MEMES PAS VRAIS !

En 1976 Richard Dawkins, zoologiste britannique publie « Le gène égoïste ». Dans cet ouvrage il a une idée stupéfiante, surtout pour l’époque, et qui pourrait bouleverser notre conception de la communication : il existe des unités d’informations qui se transmettent et se multiplient comme des gènes ou plus exactement comme des virus. Il appelle ces unités des «mèmes» (avec un accent grave en français). Qu’est-ce qu’un «mème» ? La définition de Dawkins est sibylline :

« un élément de culture qui peut se transmettre par des moyens non génétiques et plus particulièrement par l’imitation » d’où le nom de meme en anglais («mème» en français ce qui est du pareil au même !). Les «mèmes» sont des modes de comportements, des phrases accrocheuses, des blagues, des idées ou concepts faciles à comprendre et donc à transmettre.
Les «mèmes» prospèrent seulement dans les cerveaux ou dans les produits créés par les cerveaux : livres, affiches, tracts, SMS, Internet (dans les forums de discussions par exemple), médias en tout genre…
Comme les virus, les «mèmes» se transmettent plus facilement s’ils sont virulents, nouveaux (virus émergents) et qu’ils s’attaquent à un terrain propice c’est à dire des organismes faibles ou conditionnés.
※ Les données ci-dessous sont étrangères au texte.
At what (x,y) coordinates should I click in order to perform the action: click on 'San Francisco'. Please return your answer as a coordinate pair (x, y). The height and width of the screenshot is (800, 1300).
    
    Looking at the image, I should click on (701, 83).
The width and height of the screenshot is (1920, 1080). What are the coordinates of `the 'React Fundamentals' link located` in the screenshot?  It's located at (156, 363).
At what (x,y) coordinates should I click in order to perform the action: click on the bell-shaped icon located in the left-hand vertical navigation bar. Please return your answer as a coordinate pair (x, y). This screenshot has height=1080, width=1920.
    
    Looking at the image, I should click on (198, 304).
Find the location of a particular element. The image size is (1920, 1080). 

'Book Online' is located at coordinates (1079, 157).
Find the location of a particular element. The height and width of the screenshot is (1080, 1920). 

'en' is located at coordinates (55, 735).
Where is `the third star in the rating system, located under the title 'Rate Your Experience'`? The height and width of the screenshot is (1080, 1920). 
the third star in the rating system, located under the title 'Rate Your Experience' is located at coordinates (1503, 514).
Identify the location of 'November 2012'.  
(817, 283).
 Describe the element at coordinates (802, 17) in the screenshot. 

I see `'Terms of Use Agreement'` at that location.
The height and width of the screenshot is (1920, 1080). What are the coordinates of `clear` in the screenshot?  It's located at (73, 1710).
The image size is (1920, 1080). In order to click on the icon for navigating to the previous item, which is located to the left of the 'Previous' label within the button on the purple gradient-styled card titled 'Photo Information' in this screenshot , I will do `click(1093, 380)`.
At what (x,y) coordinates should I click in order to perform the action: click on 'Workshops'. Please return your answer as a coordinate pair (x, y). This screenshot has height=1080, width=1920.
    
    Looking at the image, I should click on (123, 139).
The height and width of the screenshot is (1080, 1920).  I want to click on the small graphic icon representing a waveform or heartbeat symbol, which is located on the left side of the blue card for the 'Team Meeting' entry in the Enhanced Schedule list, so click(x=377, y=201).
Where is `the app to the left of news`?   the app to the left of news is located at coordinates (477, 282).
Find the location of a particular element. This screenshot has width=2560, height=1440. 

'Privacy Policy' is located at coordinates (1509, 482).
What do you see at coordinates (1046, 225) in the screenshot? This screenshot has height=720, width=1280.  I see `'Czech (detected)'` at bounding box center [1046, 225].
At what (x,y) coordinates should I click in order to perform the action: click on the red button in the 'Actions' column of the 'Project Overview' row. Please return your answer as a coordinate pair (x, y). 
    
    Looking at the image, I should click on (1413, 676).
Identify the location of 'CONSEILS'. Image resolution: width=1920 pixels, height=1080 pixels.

Ce qui est plus inquiétant c’est qu’un «mème» à l’instar d’un virus peut transformer l’hôte qui l’héberge à tel point que celui-ci pourra transmettre de façon plus ou moins amplifiée le même par lequel il aura été « infecté ».
Cette transmission s’apparente plus à la contagion qu’à la génétique, encore que la transformation de l’hôte par un « même » peut être si forte qu’elle se transmette dans l’entourage de façon systématique. On voit ainsi des « pensée unique » de père en fils, le père ayant commencé contre le nucléaire, le fils luttant contre les lignes à haute tension puis les ondes électromagnétiques. On évoque donc une sorte de Darwinisme de l’information. Après tout Darwin n’avait aucune notion des gènes lorsqu’il a mis au point sa théorie.

Dawkins avait décrit ce phénomène pour nous faire prendre conscience de la menace que peut constituer une information répétitive (répliquante) et pour lutter contre la passivité des « récepteurs ». Depuis certains se sont emparés du concept pour en faire une « philosophie » dite « mémétique » quasi nihiliste, qui ferait de l’homme une « machine mémétique » (Susan Blackmore, prêtresse de la mémétique mondiale) qui ne serait qu’une courroie de transmission de l’information.
Sans arriver à ces extrêmes, le concept de «mème» nous renvoie à la façon dont nous recevons l’information et dont nous la (re)traitons.
Ainsi ce concept explique bien le développement de la rumeur, les possibilités de la désinformation. Surtout il nous montre que la plupart des «mèmes» qui circulent n’ont souvent comme véritable fondement que le fait de circuler.
Ceci n’est pas sans conséquence pour le traitement des rumeurs et donc la gestion des crises. Comment s’opposer aux «mèmes» qui prolifèrent dans notre monde de « Matrix » ?
Deux voies pourraient permettre de lutter contre la pollution de l’information :

  > Plus d’éducation, c’est à dire, d’information validée aussi objectivement que possible et de développement dès le plus jeune âge de l’esprit critique. Une sorte de médecine préventive, dont on sait qu’elle a du mal à s’imposer, en France en tout cas.
> Plus d’information, c’est à dire la prolifération de « contre-»mèmes », qui lutteraient comme des anti-viraux contre les «mèmes» tendancieux. Mais attention à ne pas créer de résistances à l’instar des médicaments.

Les «mèmes» font désormais partie de notre univers de pensée. Ceux qui en sont dépendants ne sont pas conscients de la colonisation de leur cerveau. Ils sont donc tout à fait sincères dans leurs affirmations fortes et redondantes. Ceci doit être pris en compte par les sociétés en butte aux porteurs de rumeurs, ceux-ci sont d’autant plus dangereux qu’ils ne sont pas conscients d’être sous influence. Il n’existe pas (heureusement !) de cure de désintoxication aux «mèmes».
La meilleure issue ne serait-elle pas la recherche d’un esprit créatif qui est le contraire de l’imitation et donc du «mème». Ce type de conseil aux entreprises, confrontées aux rumeurs et crises, est difficile mais mérite d’être abordé.
« Le plus haut stade possible dans la culture, est lorsqu’on reconnaît que nous devrions contrôler nos pensées ».